_STATED GOAL_
List each line of the records below that contains the word "perform", copying every such line in full.

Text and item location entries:

########

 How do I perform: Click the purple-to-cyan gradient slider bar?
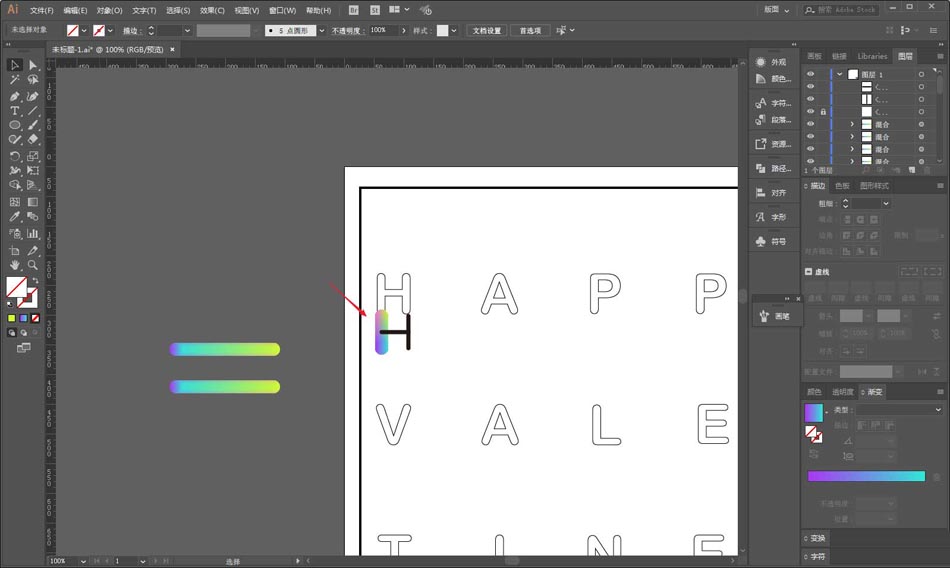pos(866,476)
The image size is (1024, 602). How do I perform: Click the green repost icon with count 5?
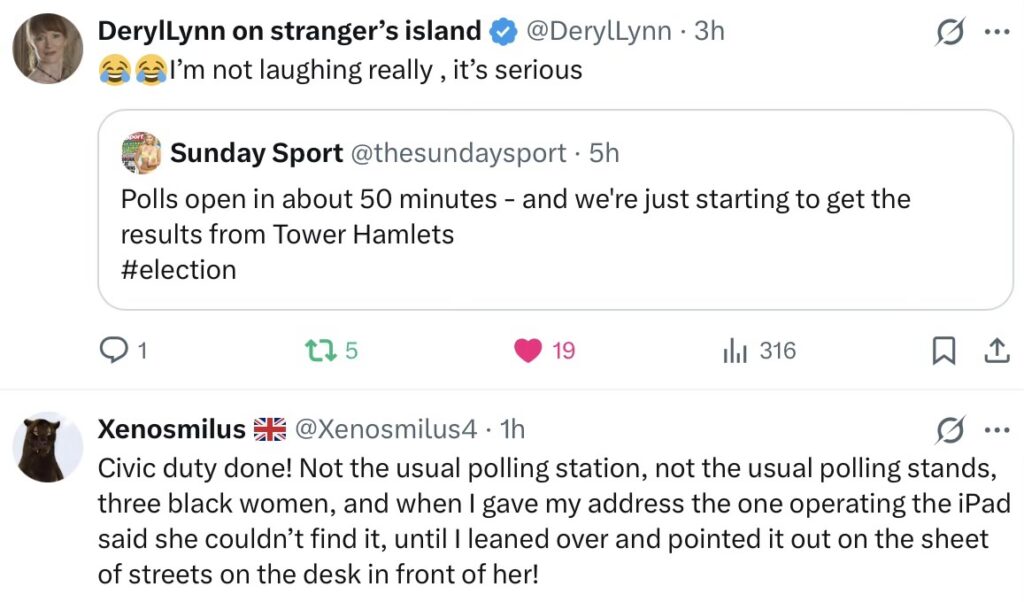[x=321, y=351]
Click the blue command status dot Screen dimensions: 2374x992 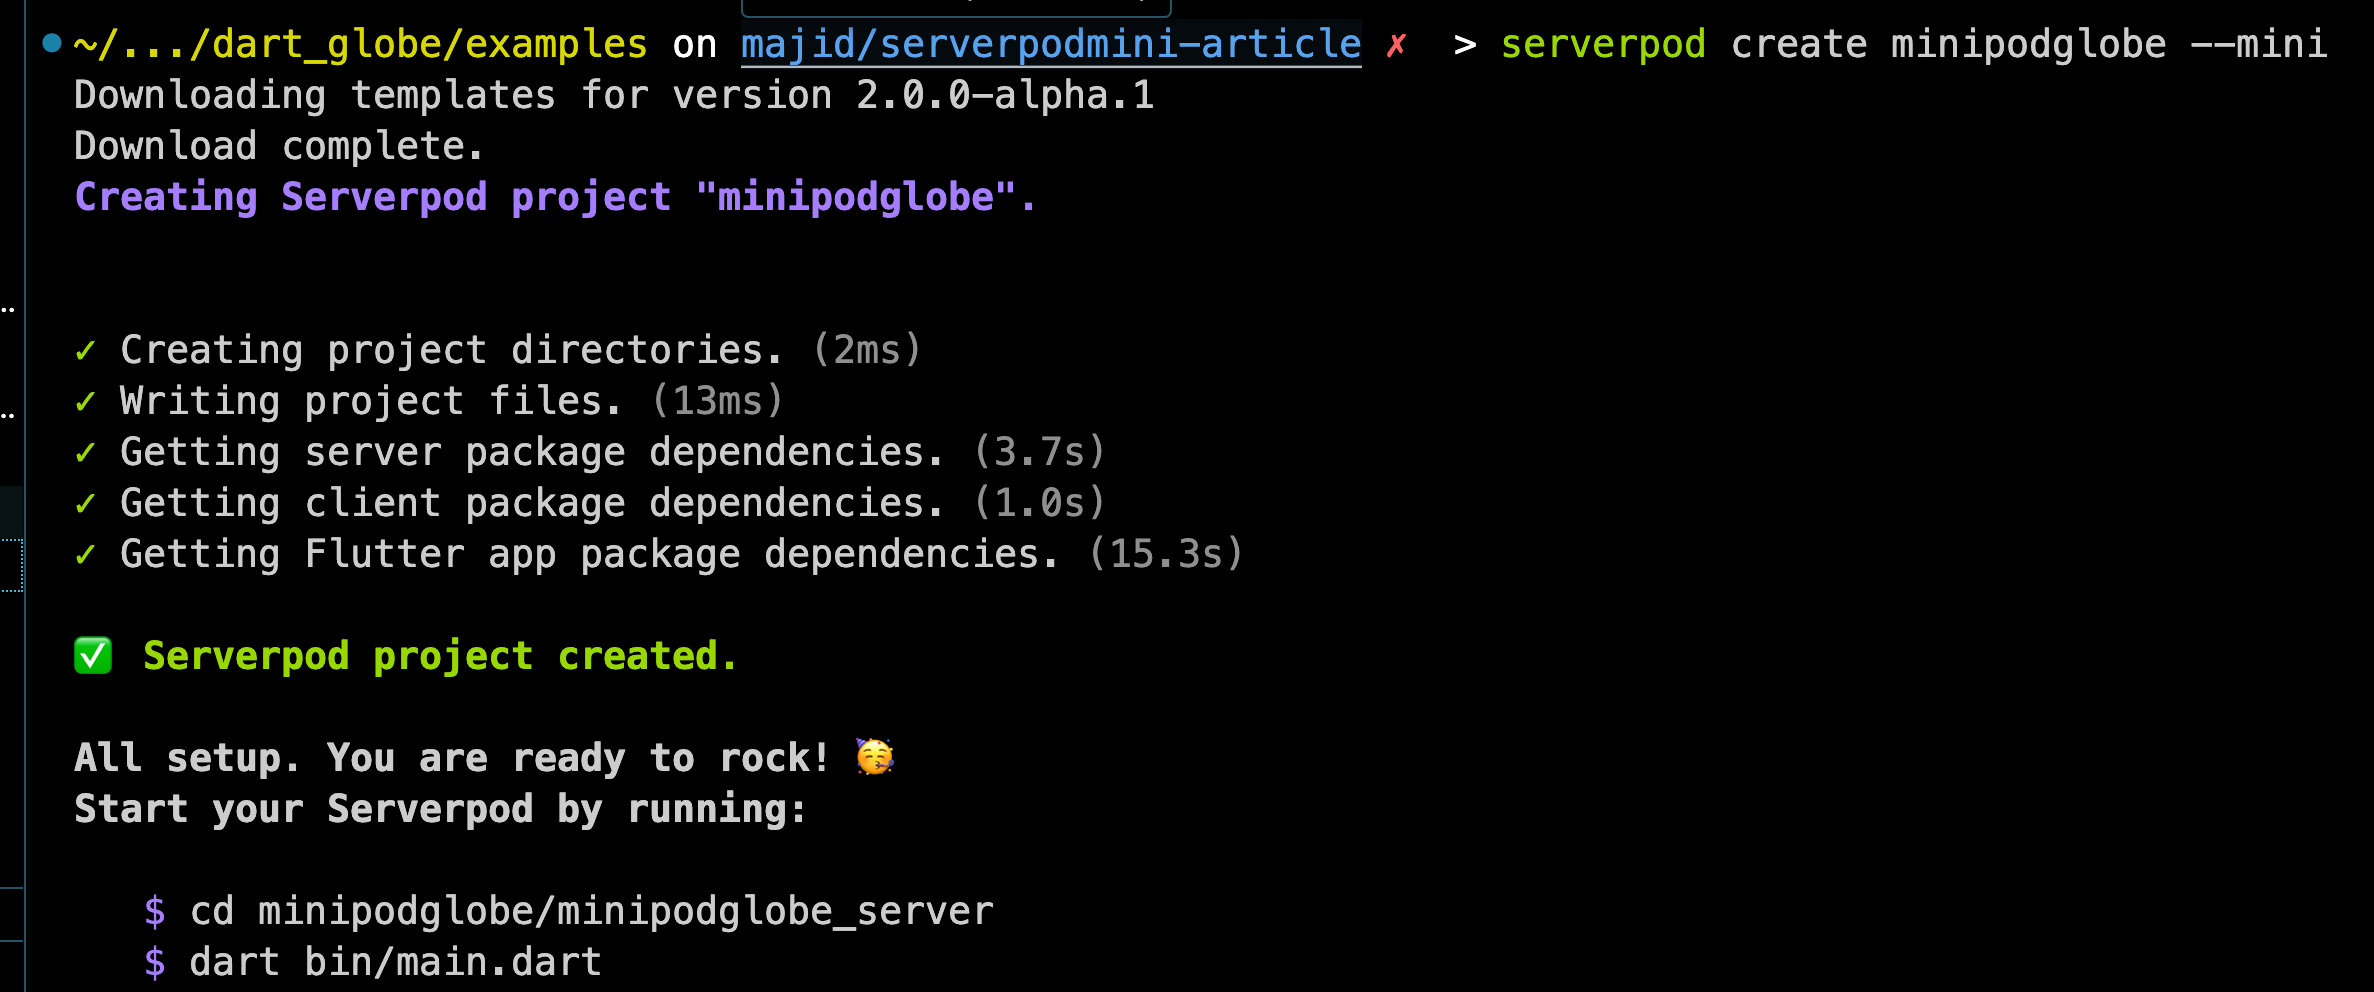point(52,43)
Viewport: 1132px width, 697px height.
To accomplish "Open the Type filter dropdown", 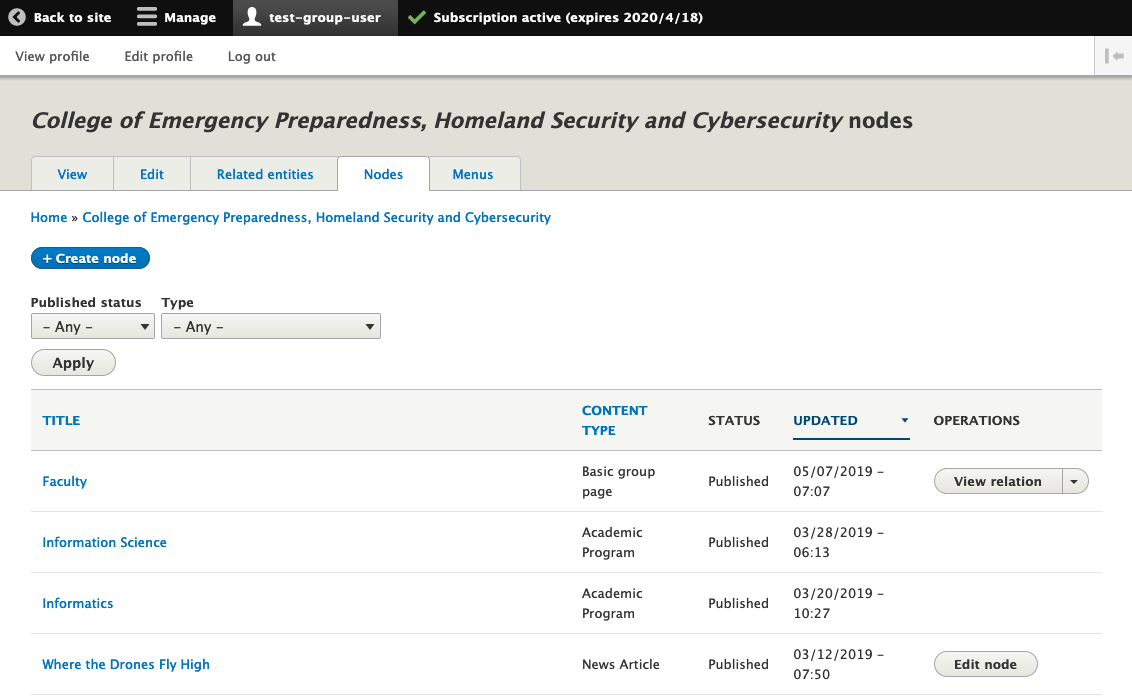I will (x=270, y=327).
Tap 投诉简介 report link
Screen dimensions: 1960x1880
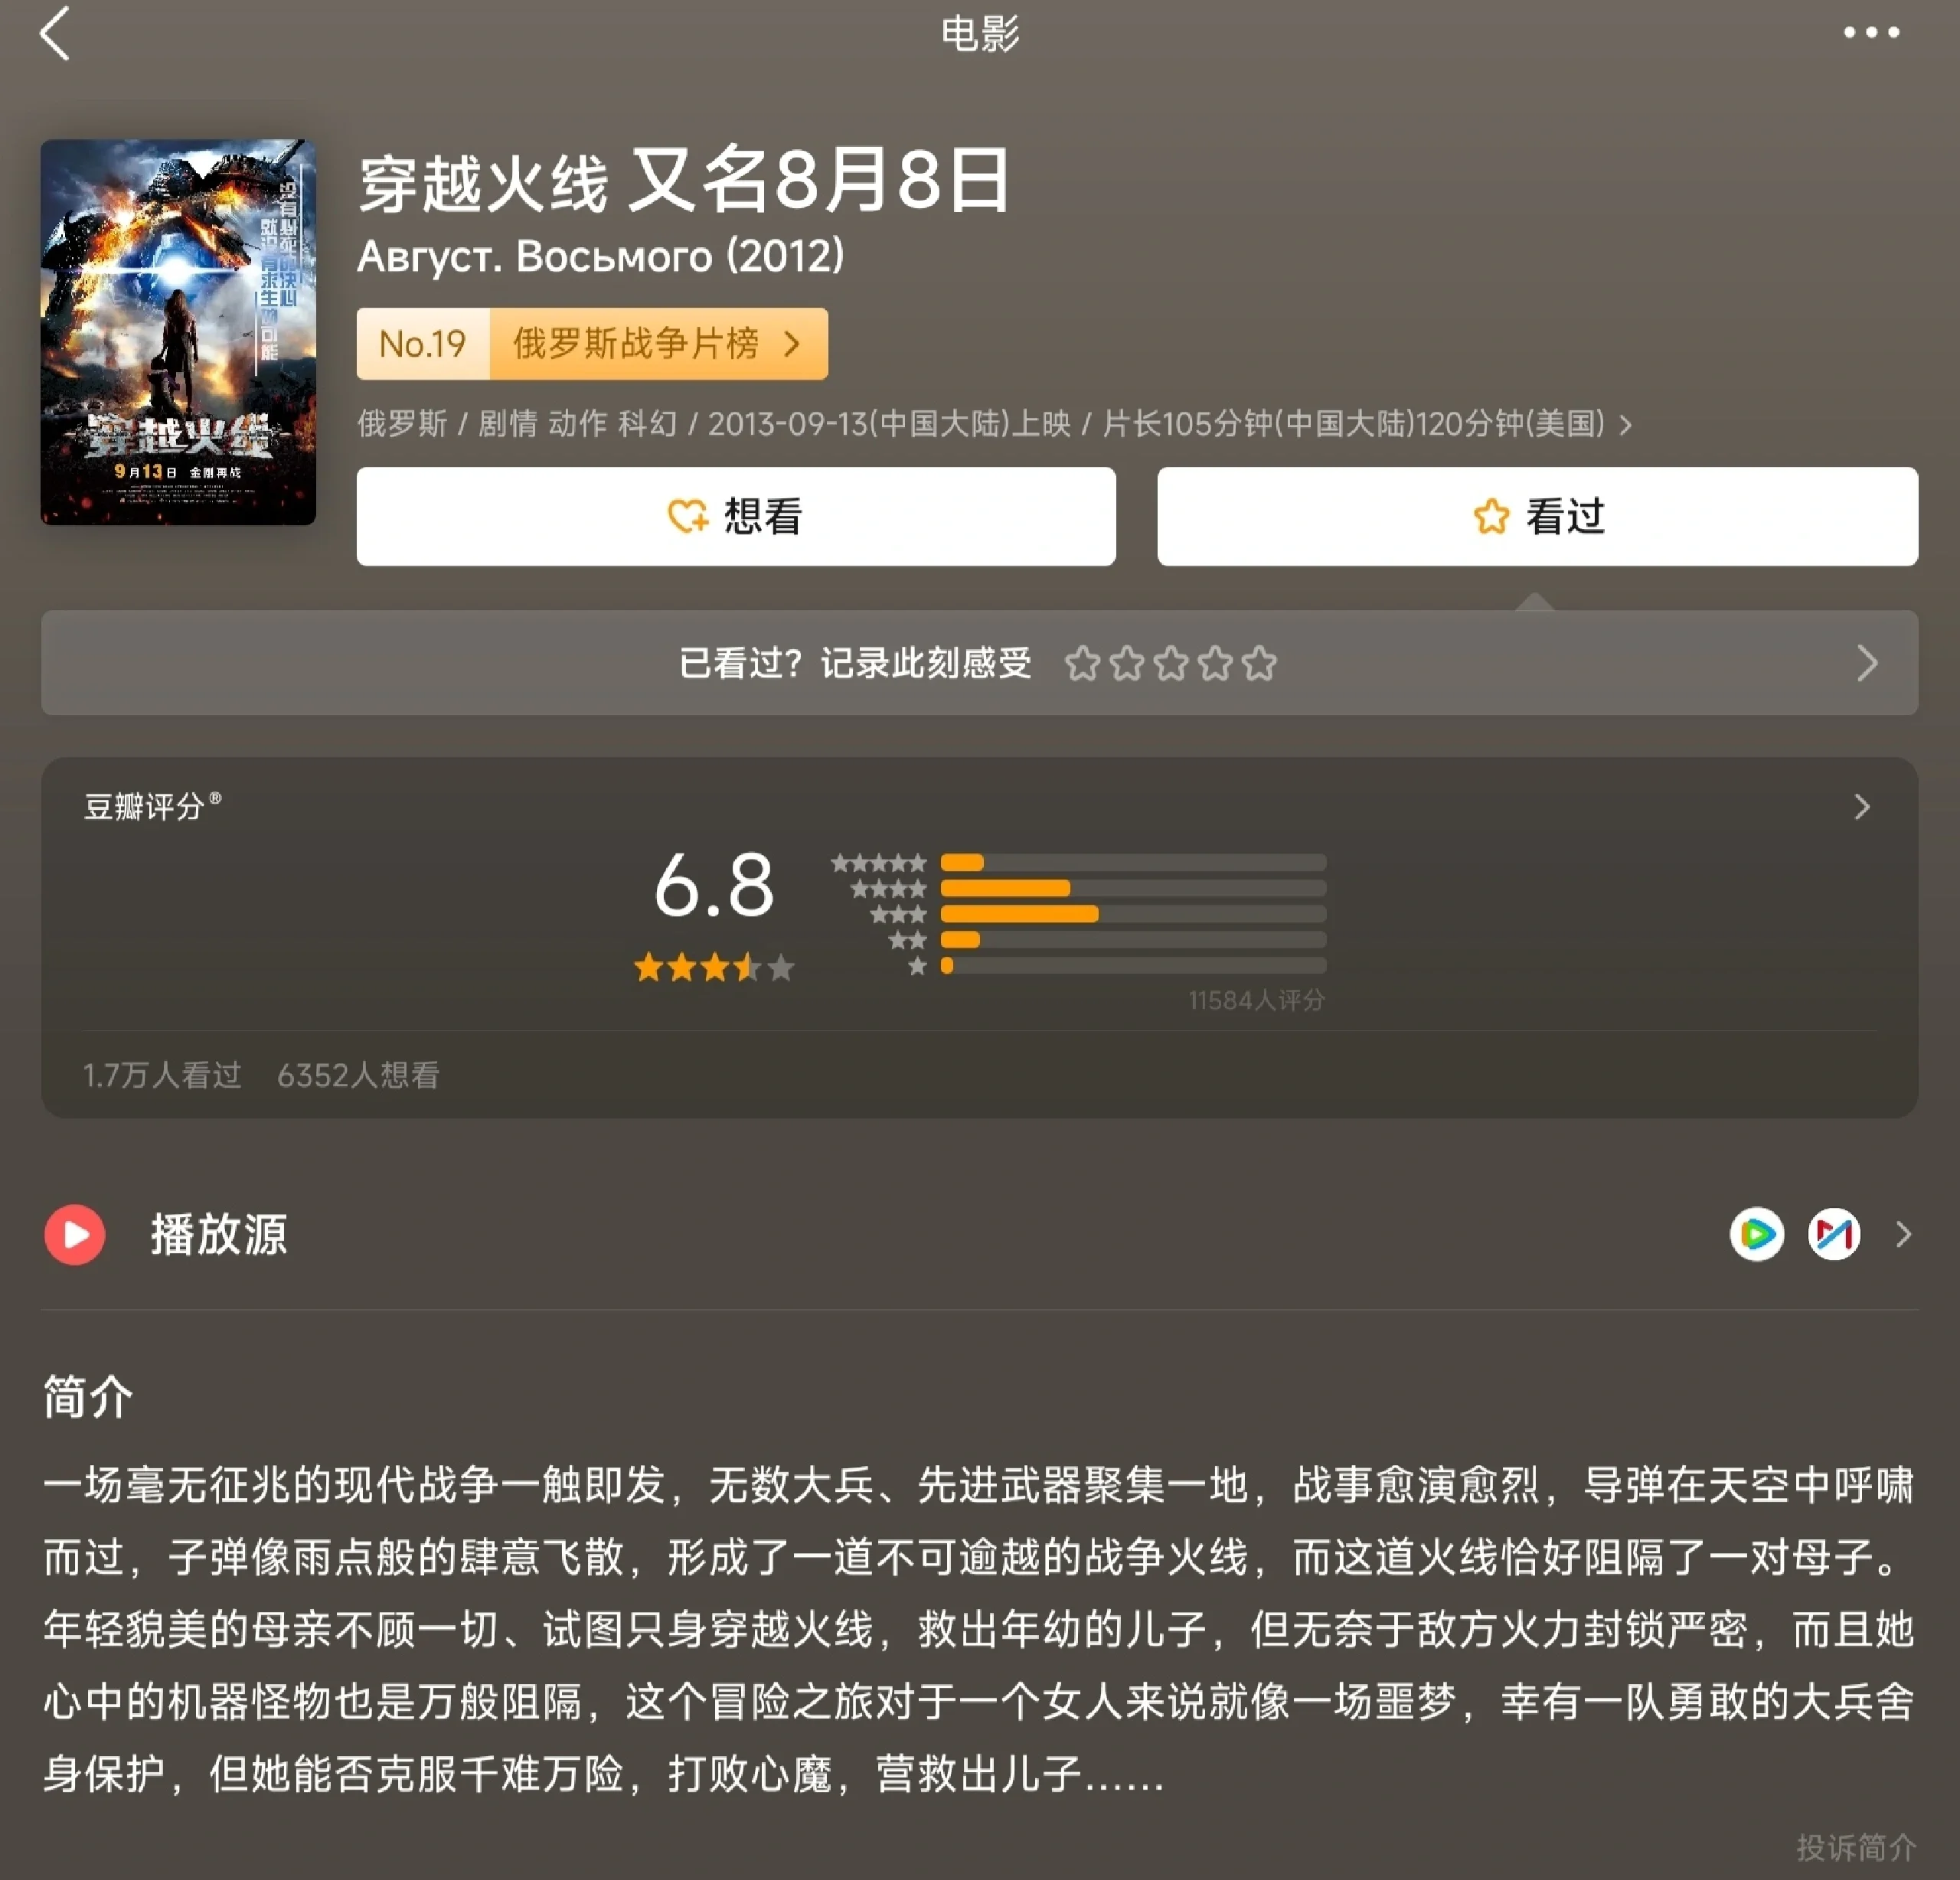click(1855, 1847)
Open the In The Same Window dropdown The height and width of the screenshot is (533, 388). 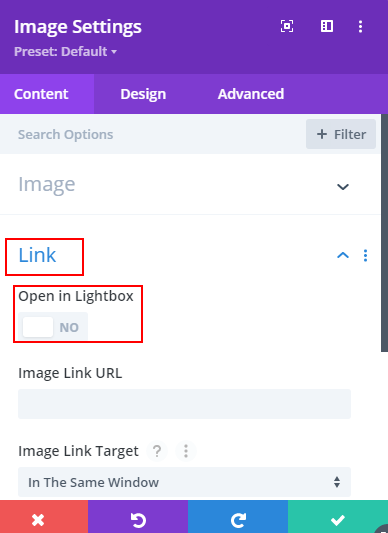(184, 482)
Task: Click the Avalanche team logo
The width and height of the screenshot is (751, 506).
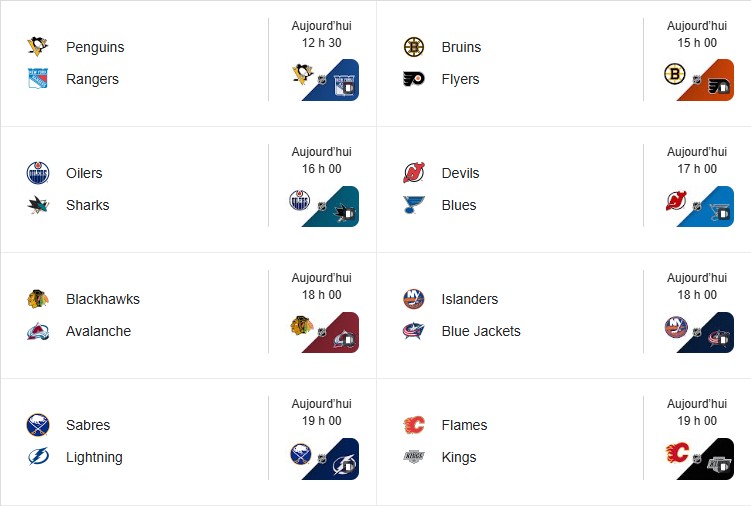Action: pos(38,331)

########

_PROBLEM SOLUTION_
 How do I perform: Click the purple-to-cyan gradient slider bar?
The image size is (1024, 602). How do I perform: Click the green repost icon with count 5?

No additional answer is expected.